This is the day after a partial cheat day, in which I saw a bad weight increase from 75.9 to 76.5 kg (.6 kg). Normally, I don’t have more than one or two cheat days a month. But in this case, I had two in one week just because of various circumstances, with the first cheat day also being a break day. These days have definitely taken a toll. I started at about 75.1 and ended Day 269 at 76.5. That is an overall increase of 1.4 kg.
Rather than set a recovery period that is to end when hitting 75.1 again, I felt it was better to just set at 75.5 so as not to be too hard on myself. Going too hard can be bad for my mental state because excessive dieting and exercise can lead to burnout. And that extra .4 kg from 75.5 to 75.1 could be very difficult. This is because my weight is pretty much what it needs to be already. So it wouldn’t be surprising to go several days and not be able to lose that extra .4 kg. It is already risky to demand a recovery with no break days until hitting 75.5. But this is the middle ground that I have decided upon for this particular recovery period.
I reached a max of close to 78.6 kg before finishing all food and drink for the day. So that was already better than the 79 at bedtime from yesterday’s cheat day. This bodes well unless I lose an unusually small amount of weight overnight since the 1.0 kg lost during yesterday’s 90-minute run can be easily matched or supposed when I work out in the morning. I may even have a chance to get down to 75.9 or better by the end of that workout session. But it would be very difficult to get down to 75.5, which would be cool since that is my current recovery end goal. That is not a problem, though, as recovery is expected to take a few days and maybe even a week if things go a little slowly. The hard part about recovery is running 90 minutes pretty much every day. But this is the sacrifice I need to make if I am going to have a cheat day.

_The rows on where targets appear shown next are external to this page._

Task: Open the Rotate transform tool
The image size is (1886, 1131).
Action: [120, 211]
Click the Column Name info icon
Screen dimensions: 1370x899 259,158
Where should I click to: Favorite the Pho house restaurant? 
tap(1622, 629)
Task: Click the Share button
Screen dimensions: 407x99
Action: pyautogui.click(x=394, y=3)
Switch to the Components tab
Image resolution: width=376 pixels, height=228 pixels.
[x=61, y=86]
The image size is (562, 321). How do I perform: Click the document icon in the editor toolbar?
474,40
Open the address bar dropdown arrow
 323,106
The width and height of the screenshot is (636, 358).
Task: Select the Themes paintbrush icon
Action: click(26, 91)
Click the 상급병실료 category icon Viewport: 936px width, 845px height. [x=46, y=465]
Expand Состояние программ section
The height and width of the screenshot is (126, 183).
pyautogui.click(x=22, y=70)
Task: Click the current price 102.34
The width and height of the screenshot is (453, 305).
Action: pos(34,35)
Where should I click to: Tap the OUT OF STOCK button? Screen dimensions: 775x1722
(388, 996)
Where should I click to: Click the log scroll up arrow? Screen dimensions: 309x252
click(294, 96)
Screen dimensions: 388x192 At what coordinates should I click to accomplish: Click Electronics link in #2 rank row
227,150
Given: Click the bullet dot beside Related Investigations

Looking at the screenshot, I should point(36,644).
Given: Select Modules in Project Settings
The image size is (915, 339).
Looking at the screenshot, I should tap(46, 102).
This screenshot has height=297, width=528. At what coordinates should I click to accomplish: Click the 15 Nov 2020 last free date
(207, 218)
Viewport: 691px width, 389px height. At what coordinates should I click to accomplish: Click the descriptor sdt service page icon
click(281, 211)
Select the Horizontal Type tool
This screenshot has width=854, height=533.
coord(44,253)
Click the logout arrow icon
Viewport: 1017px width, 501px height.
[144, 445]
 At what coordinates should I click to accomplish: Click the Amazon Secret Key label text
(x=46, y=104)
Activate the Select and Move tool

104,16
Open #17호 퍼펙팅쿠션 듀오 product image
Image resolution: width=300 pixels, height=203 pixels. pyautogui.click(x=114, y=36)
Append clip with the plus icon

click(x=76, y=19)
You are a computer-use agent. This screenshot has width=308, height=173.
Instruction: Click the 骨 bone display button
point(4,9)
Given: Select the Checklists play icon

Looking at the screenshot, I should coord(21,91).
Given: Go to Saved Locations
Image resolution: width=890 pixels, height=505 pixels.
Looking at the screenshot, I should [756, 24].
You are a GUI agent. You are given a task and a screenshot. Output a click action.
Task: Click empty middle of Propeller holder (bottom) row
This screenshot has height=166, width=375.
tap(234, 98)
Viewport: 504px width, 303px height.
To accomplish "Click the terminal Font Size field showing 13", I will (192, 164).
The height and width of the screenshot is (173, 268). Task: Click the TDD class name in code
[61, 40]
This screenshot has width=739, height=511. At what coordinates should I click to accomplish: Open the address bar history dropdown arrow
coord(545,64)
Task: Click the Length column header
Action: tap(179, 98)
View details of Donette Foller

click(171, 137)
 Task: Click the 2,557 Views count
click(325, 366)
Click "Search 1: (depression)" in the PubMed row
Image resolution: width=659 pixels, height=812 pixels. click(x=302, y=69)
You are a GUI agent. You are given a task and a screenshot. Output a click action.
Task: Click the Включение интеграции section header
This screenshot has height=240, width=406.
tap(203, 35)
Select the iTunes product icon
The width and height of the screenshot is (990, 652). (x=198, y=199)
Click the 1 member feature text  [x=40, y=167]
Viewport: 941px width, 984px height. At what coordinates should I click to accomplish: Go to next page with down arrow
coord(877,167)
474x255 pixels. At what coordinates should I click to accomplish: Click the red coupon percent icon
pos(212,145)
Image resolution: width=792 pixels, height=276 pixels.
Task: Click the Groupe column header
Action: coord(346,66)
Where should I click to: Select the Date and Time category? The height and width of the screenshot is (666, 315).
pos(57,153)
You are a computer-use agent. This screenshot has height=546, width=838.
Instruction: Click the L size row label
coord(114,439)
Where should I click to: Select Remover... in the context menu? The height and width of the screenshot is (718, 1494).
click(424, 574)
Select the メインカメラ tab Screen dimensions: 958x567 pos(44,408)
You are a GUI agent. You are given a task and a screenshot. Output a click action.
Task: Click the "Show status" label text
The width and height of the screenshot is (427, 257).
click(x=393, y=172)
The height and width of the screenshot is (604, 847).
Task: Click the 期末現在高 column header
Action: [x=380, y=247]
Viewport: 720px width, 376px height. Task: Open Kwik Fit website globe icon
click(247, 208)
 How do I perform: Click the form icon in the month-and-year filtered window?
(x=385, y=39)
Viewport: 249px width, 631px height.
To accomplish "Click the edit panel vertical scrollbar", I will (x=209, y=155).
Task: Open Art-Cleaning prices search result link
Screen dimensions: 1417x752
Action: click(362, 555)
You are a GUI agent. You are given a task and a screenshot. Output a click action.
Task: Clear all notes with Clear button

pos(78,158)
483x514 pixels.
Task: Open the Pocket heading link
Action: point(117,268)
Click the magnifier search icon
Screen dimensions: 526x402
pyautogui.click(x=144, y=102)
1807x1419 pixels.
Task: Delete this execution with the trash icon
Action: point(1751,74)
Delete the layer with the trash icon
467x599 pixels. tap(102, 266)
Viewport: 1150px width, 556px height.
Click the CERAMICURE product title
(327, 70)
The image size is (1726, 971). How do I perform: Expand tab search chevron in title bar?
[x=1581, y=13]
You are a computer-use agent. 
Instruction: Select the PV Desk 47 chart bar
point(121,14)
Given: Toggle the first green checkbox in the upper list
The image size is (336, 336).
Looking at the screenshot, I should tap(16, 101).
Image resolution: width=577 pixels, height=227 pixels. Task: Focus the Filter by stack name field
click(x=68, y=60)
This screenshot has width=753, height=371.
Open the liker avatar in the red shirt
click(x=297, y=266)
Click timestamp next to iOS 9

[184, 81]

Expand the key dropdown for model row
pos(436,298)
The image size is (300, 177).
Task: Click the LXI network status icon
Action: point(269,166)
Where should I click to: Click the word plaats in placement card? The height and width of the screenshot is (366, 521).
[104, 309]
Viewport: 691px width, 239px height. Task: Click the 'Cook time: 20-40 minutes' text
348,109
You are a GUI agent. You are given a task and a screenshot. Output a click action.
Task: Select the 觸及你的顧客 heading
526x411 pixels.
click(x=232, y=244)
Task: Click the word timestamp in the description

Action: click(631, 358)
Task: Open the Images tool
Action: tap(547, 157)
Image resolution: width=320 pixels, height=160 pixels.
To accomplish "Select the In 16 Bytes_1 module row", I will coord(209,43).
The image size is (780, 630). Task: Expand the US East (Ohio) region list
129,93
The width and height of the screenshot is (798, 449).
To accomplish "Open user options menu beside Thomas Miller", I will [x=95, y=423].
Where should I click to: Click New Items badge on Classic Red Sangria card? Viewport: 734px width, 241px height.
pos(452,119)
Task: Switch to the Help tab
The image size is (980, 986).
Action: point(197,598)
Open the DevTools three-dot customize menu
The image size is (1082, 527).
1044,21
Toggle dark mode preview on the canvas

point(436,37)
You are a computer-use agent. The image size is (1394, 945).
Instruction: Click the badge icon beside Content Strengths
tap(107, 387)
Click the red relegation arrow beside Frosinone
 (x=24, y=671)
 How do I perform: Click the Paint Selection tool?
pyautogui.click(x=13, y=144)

My weight was around 78.3 at sleep time. That is a solid improvement of .7 kg compared to yesterday. After waking up, I had a decent weigh-in result of about 77.6 kg. That was .4 kg better than yesterday. So as far as the comparisons go, the improvement this morning is down a bit over last night’s bedtime improvement of .7. This is not unusual because weight loss during sleep varies widely. If I maintain the .4 improvement over yesterday, that would be a final weigh-in of 76.1 kg. However, it could be better or worse, depending on many factors. The good thing is this is definitely an improvement over yesterday’s cheat-day results. But it would be nice to lose more than 1.0 kg for this run that is coming up in less than an hour from the time I am writing this.
I dropped to 77.5 kg right before the run. Then, something surprising occurred. I dropped 1.7 kg during this run, which put me at 75.8 kg. That was a big surprise. However, I was sweating a lot more than recent jogging sessions because it was finally actually a little warm for this morning’s run. I also ran fairly hard and finished the session with a heart rate of about 140. That is also more than usual.
At my final weigh-in, I was still 75.8 kg. This is a very big drop, and one of the key differences appears to be the large difference in weight lost during the run. Of course, I also ate less than yesterday, which helped me, as well. With those 2 things combined, I rocketed downward and lost .7 kg today. It doesn’t get a lot better than that. Even in full weight-loss mode with 50 pounds to lose, I averaged about .4 kg on 90-minute run days.
I will still be in recovery mode, but my goal of 75.5 is now within striking distance. We’ll see if I can lose at least .3 on Day 271. It might not happen, but there is plenty to be happy about with today’s result.